Tonight I saw an interesting movie, Serendipity, which is pretty much standard Hollywood romantic fare. Basically, it’s the story of two lovers, who meet by accident, are torn apart by a Hollywood plot device, and then reunited under such contrived circumstances that it could only be fate (of the Hollywood variety) once again. The specifics of the movie really aren’t that important, however, if you do decided to go see it, leave when Cusack is walking through the park, reading his “Obituary” and it will actually be a damn good movie. Stick around (if you’re with a date) and it will be a standard piece of Hollywood fluff, but a decent date movie.
What is disturbing about this movie is what it reveals to me about the American mindset when approaching issues of love and life, especially where the ideas of fate and destiny are concerned. It’s frightening how soon we all give up on something that takes work, if we can write it off with “it wasn’t meant to be”. God forbid the relationships in our lives should take effort, or that the people in our lives should happen to be less than perfect. Hollywood movies like this work because we’re conditioned from an early age to be dreamers. We’re taught from day one to dream big in this land where dreams come true. Or do they?
Take the mythos of the “American Dream”: you start off as a busboy, but through diligence and hard work, you end up owning the restaurant. Maybe even a chain of restaurants. It sounds like a movie plot, where suspension of disbelief is essential, but everyday millions upon millions of Americans buy into it, working towards a dream they will likely never see realized. Americans are not lazy. We’re dreamers, and we often delude ourselves beyond reason in our fervent pursuit of those dreams. We are a tenacious bunch, and when it comes to our careers we don’t give up so easily.
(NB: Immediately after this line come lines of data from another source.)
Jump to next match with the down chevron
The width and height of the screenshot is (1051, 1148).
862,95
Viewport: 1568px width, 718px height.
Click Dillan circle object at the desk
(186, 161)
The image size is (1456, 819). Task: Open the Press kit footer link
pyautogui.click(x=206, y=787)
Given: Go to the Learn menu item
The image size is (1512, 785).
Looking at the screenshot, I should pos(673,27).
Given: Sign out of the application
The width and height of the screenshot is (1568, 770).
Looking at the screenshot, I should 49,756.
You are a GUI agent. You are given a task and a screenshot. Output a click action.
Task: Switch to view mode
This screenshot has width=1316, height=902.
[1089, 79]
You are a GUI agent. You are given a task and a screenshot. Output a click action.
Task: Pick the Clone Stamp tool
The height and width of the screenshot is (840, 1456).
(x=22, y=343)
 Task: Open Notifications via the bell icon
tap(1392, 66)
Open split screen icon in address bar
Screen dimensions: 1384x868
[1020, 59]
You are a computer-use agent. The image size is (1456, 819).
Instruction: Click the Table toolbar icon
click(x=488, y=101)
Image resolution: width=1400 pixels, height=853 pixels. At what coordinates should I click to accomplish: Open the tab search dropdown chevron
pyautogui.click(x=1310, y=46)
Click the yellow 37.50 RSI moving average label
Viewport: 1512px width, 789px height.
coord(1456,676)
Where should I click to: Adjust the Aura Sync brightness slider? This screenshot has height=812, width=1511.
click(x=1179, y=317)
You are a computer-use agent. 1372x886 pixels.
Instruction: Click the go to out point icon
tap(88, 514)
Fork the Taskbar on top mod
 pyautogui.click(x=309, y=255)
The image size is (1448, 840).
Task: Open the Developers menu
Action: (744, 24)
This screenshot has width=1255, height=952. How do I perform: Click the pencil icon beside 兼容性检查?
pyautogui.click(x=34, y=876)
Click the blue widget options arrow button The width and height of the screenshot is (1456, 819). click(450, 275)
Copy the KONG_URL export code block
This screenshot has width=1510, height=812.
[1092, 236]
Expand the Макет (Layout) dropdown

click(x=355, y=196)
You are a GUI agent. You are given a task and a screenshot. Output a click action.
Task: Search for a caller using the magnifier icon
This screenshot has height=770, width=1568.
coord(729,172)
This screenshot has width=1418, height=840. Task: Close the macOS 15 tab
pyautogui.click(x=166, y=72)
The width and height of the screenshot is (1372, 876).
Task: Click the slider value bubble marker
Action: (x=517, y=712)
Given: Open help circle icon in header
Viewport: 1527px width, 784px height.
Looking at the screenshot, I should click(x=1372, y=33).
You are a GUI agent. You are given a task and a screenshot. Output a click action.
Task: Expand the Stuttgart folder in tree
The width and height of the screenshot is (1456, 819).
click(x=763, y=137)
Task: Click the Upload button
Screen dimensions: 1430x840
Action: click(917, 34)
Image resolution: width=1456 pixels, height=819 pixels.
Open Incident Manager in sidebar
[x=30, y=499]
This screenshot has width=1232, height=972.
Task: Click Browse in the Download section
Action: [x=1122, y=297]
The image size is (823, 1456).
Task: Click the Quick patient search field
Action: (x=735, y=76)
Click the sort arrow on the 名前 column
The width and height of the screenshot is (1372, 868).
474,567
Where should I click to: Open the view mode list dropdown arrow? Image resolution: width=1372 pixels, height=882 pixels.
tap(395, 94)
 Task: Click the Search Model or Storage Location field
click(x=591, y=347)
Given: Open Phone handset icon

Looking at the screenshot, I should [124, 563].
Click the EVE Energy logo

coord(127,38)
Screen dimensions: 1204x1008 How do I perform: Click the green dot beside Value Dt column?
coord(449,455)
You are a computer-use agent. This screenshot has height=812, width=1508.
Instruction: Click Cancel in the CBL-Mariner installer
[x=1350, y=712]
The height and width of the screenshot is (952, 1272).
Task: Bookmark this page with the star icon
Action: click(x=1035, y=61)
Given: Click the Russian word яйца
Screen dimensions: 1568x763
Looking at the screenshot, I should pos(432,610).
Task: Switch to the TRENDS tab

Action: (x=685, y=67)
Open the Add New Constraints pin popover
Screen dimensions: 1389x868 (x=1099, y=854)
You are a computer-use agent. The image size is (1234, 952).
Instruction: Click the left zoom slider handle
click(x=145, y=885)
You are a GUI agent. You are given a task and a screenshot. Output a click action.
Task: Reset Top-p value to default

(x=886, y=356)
It really is a pity that ethic doesn’t seem to carry over into our personal lives. As a culture we put in long hours to succeed at the workplace, but we’re reluctant to put those same hours into making our personal relationships work. Instead, we put our lives in the hands of fate. What would you say if I told you that my strategy for finding my dream job was to go to my neighborhood bar, and strike up conversations with people, until I found someone who was looking for an employee and who also had a job I found interesting? You’d think I was nuts. But how many people do that regularly in order to find a date?
Why are we conditioned for patience, hard work, self sacrifice, and struggle to make our careers, but in our personal relationships we want to fall madly and deeply in love with the stranger on the train, ride off into the sunset and live happily ever after?
I certainly don’t have an answer. I think it would be easy to blame the media or the entertainment industry, but I think that is a cop out. Hollywood perpetuates the myth, this is certain, but only because it is the myth that we so desperately want to believe. I consider myself a critical thinker. I know people are fallible. I know that relationships take work, hard work. I know that what makes a relationship work is not bailing out at the first sign of trouble. I know these things. I can write them down, and I can speak them aloud. But I’d be lying if I said that I didn’t dream of romance, of being carried away by raw emotion, ruled by my heart instead of my brain.
I just wish I understood why that is.